Now, researchers at the University of Helsinki have, together with their collaborators at the Helsinki University Hospital, developed a new sequencing-based approach for pathogen discovery from challenging samples. The approach and preliminary results on its usage in burn wound infection clearance assessment have been published in the Clinical Microbiology and Infection journal.
“The approach enables to capture the real-time functional activities of even minuscule amounts of microbes. It can be used to reliably investigate the activity of microbial drug resistance mechanisms and other microbial mechanisms relevant to infection or its treatment. This helps to understand whether causative microbes are alive or dying and what they do,” says bioinformatician Matti Kankainen, PhD, from the University of Helsinki.
Technique sheds light on pathogen activities
The underlying principle of the technique is as follows: a clinical sample is taken from the patient and its RNA, the underlying foundation of biological processes, is extracted. Next, the microbial RNA is enriched to magnify pathogen information. The RNA is sequenced and the extensive amounts of data gained are analysed by novel algorithms.
To understand the value of the approach in clinical practice, the researchers applied their solution to a complicated wound infection case. The study subject was a wound infection patient that had been treated with several antibiotic therapies for almost one hundred days unsuccessfully. In spite of the therapies, the infection recurred. Briefly following the start of the fourth antibiotic regimen, the researchers collected samples from the infection site. The samples were analysed using their approach as well as with the help of the more common 16S DNA-gene profiling. Corresponding samples were collected also from a control subject.
The fourth antibiotic regimen proved to be effective and alleviated symptoms. The results gained using the new approach agreed the clinical presentation and confirmed the elimination of the pathogen. Furthermore, they demonstrated the recovery of the normal microbiota. A similar microbiota change was not seen in the 16S profiling. Instead, candidate pathogens of the infection were identified, due to the slow breakdown of DNA.

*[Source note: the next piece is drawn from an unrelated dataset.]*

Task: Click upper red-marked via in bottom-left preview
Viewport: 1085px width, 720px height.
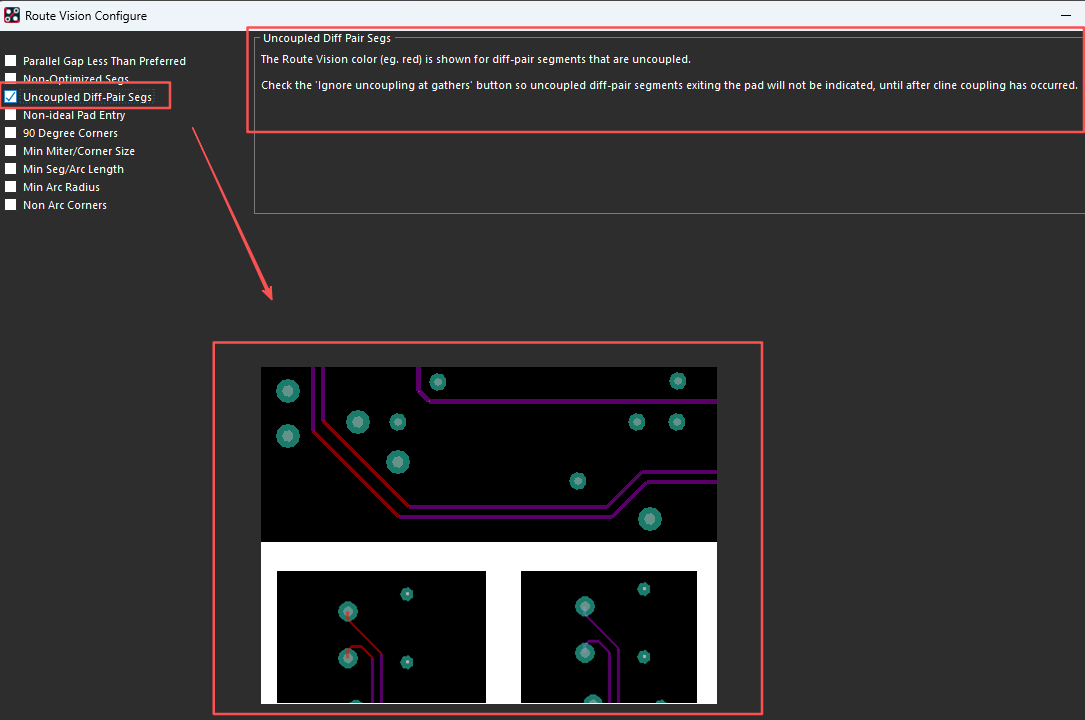Action: click(x=347, y=611)
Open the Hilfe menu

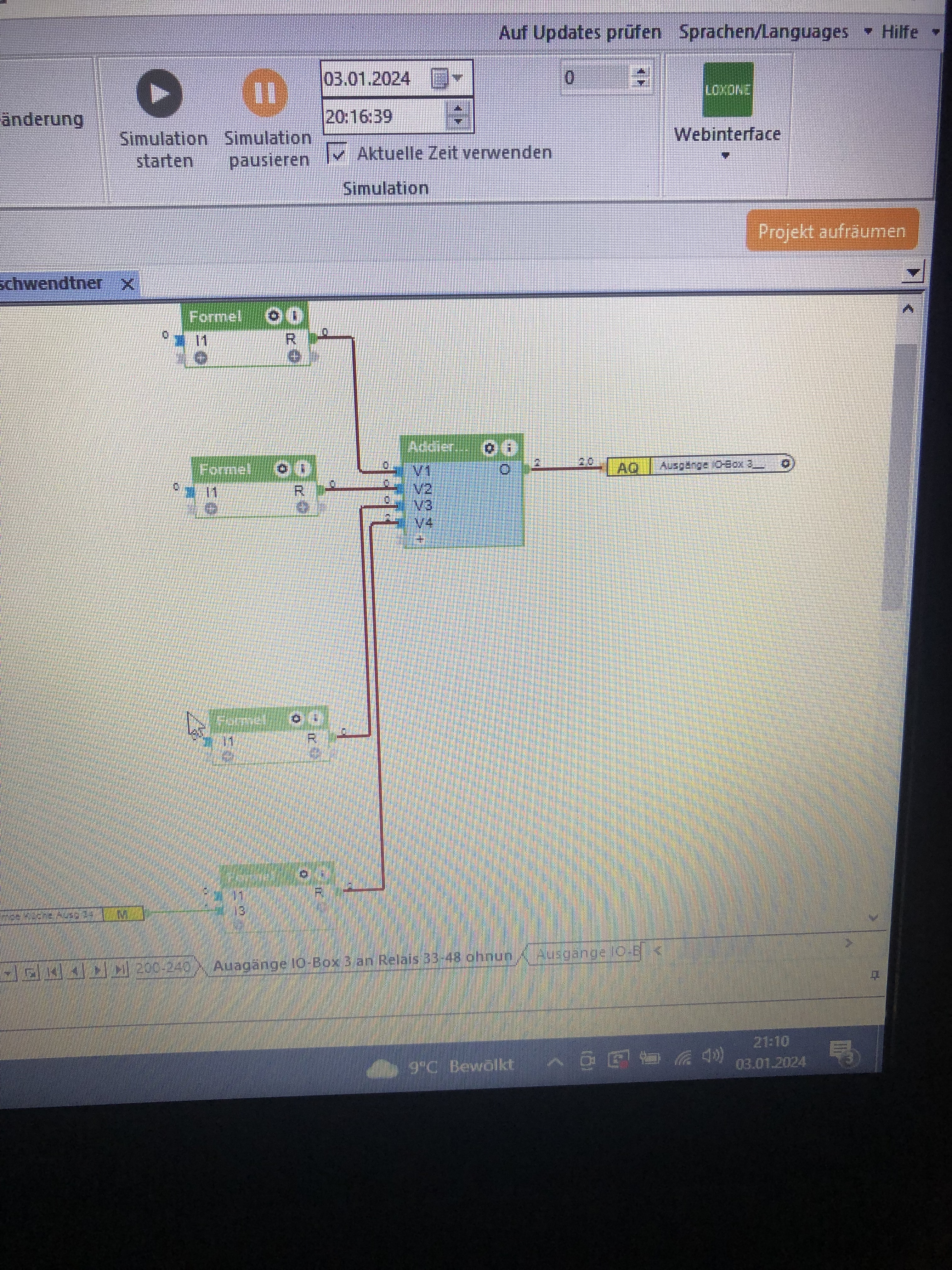point(900,32)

Metatranscriptomics may be the answer to diagnosing infectious diseases
The used approach is known as metatranscriptomics. It allows the comprehensive determination of microbial gene activity. Its use has become increasingly prevalent, but problems related to handling and analysis of challenging host-microbe samples have prevented the more widespread clinical use of metatranscriptomics.
“Our findings demonstrate that our solution suits also to challenging samples that contain minuscule amounts of microbes. On top of pathogen identification, it can be used to characterise host-microbe interaction. It may thereby shed light into yet-unidentified disease mechanisms. We will develop the technique further as a part of infection studies ongoing at our laboratory. Further work will also focus on understanding its application spectrum,” says Esko Kankuri, docent in pharmacology at the University of Helsinki.
Postdoctoral Researcher Teija Ojala from the University of Helsinki developed the new approach. Next, Ojala will utilise the technique to advance our understanding on COVID-19 coronavirus disease.
The project was funded by the Finnish Cultural Foundation and the Academy of Finland. The project is also part of a spearhead project focused on antibiotic resistance active at the Helsinki Institute of Life Science (HiLIFE), the University of Helsinki. The further development and productisation of the solution has been initiated with PerkinElmer Finland Oy, Immuno Diagnostic Oy, VM IT Oy and Orinoco Oy in a project funded by Business Finland.